Nanotoxicology

Engineered nanoparticles (ENPs) are a rapidly expanding and diversifying group of technologies with current and potential applications in a range of industrial and domestic products including clothing, agriculture, electronics, healthcare and wastewater treatment. With increased application of ENP-enabled technologies, release of ENPs into the environment will inevitably increase.

To manage this release effectively and to minimize risk to wildlife, environmental regulators require information of the environmental fate, behaviour and toxicity of ENPs. ENPs are synthesized with numerous core materials and surface chemistries, this grant will be use to assist regulators by providing knowledge of the specific properties of ENPs that contribute to their toxicity that could be applied used in the initial stages of the risk assessment process. These predictions would be beneficial to both environmental regulators by allowing them to target their limited resources on ENPs possessing the greatest potential hazard and to Canadian industry by encouraging proactive modifications to materials chemistry early in the development cycle.

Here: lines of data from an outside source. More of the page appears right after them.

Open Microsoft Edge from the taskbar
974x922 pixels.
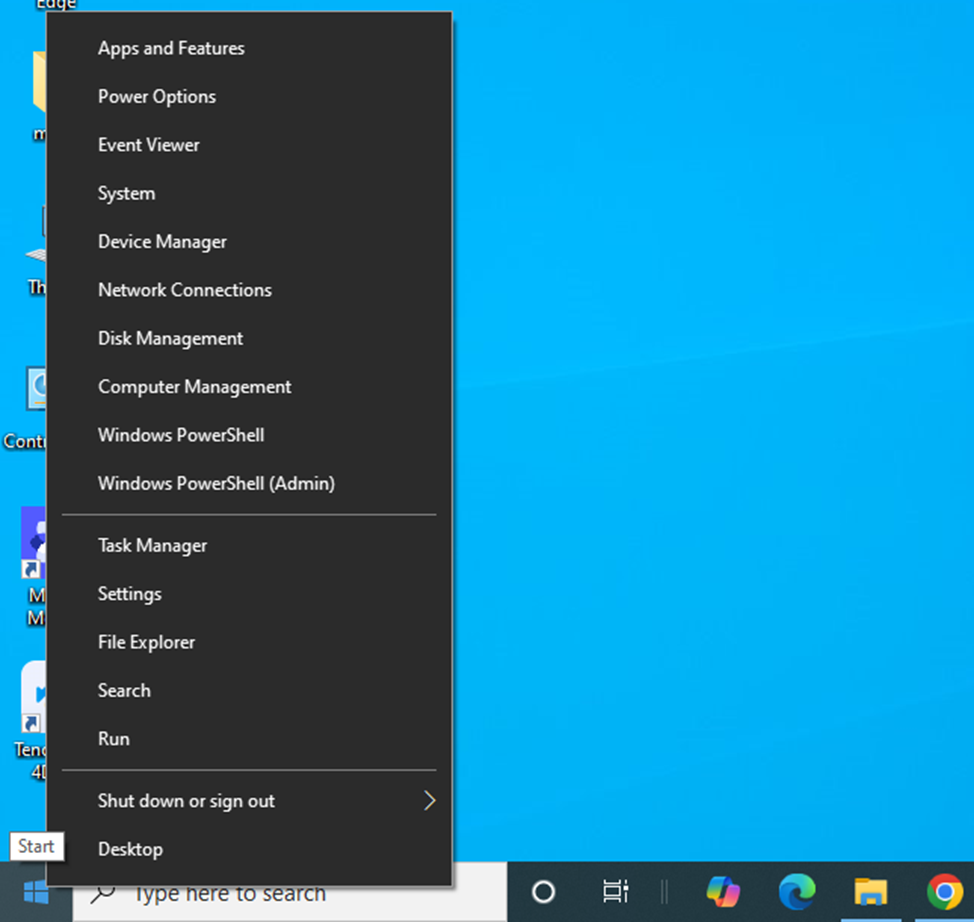(x=797, y=891)
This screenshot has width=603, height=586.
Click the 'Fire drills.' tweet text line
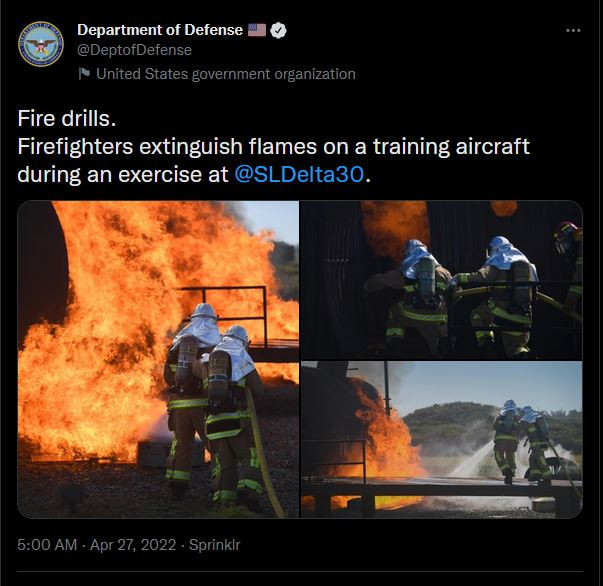click(67, 118)
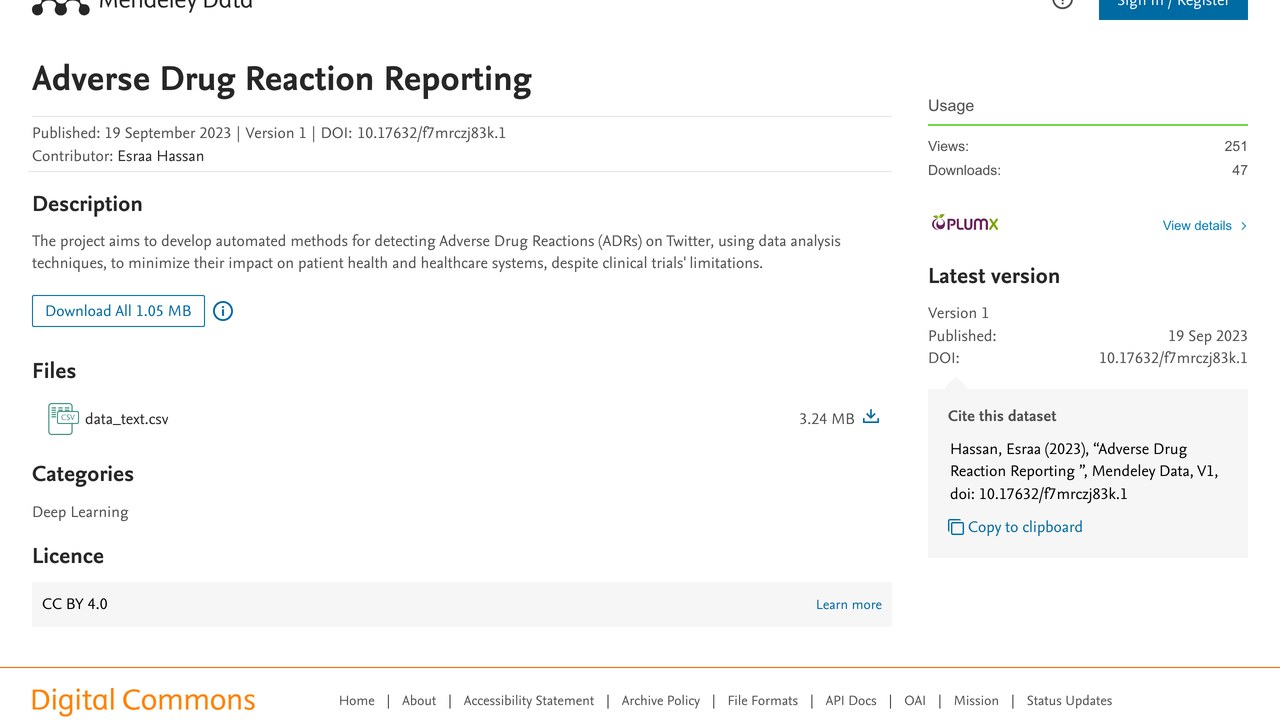This screenshot has height=720, width=1280.
Task: Click the Sign in / Register button
Action: click(x=1173, y=5)
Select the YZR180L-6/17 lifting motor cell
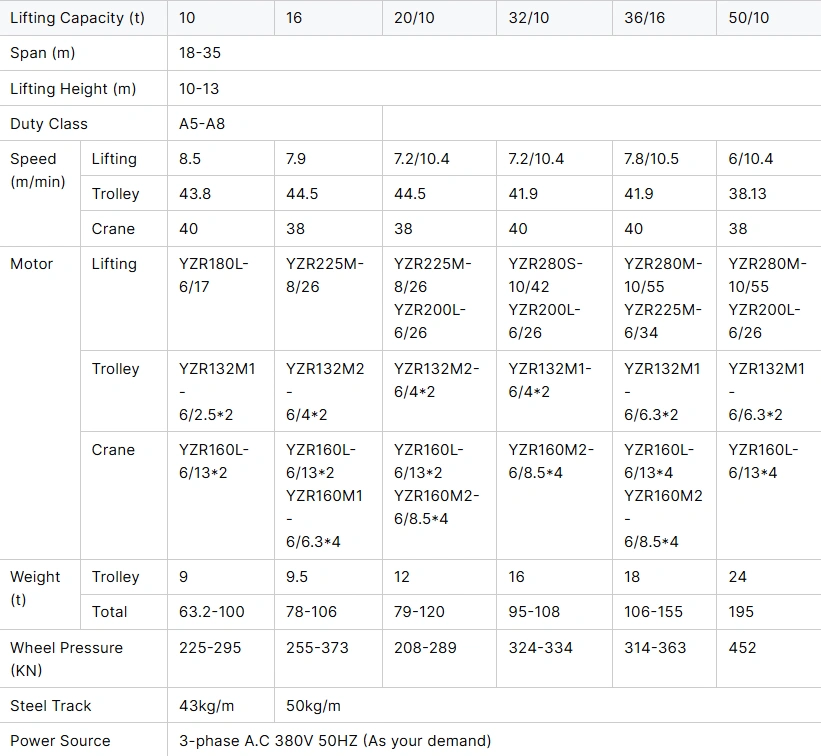The width and height of the screenshot is (821, 756). click(x=213, y=275)
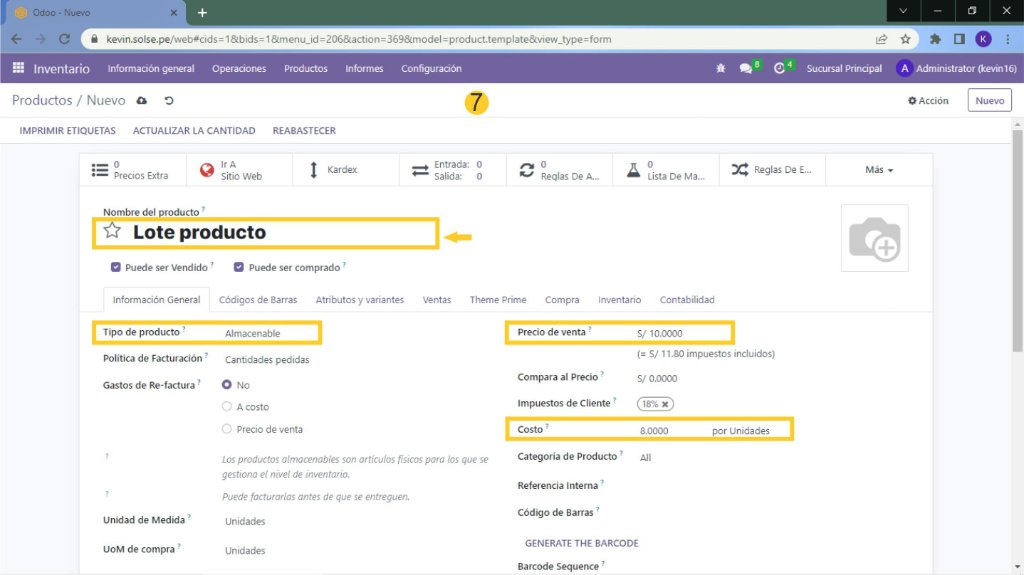The width and height of the screenshot is (1024, 575).
Task: Open the activities clock icon
Action: tap(780, 69)
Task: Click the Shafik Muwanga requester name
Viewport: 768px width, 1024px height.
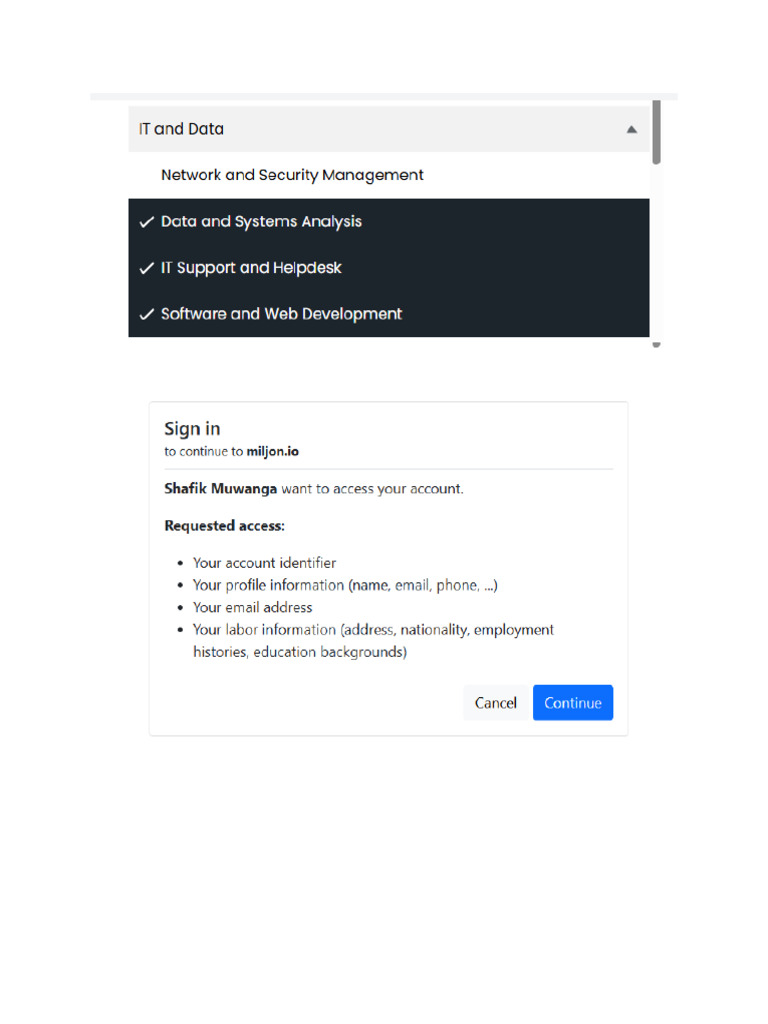Action: (x=220, y=488)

This proposal outlines a research program that will focus on identifying properties of ENPs important for mobility, persistence and toxicity of ENPs in the aquatic environment. The research brings together a multidisciplinary team of academic researchers at University of Alberta, McGill University and Université de Montréal. Additional support for this proposal comes from contributions and technical expertise from Environment Canada, NRC National Institute for Nanotechnology and Vive Crop Protection, a leading nanotechnology company in Canada.

This research program has played and continues to play a significant part in developing OECD test guidelines for standardization of nanomaterial testing across the globe. We work directly with regulators at Environment Canada, the European Union and US EPA to inform them of hazard and how to conduct, understand and properly interpret nanomaterial testing research.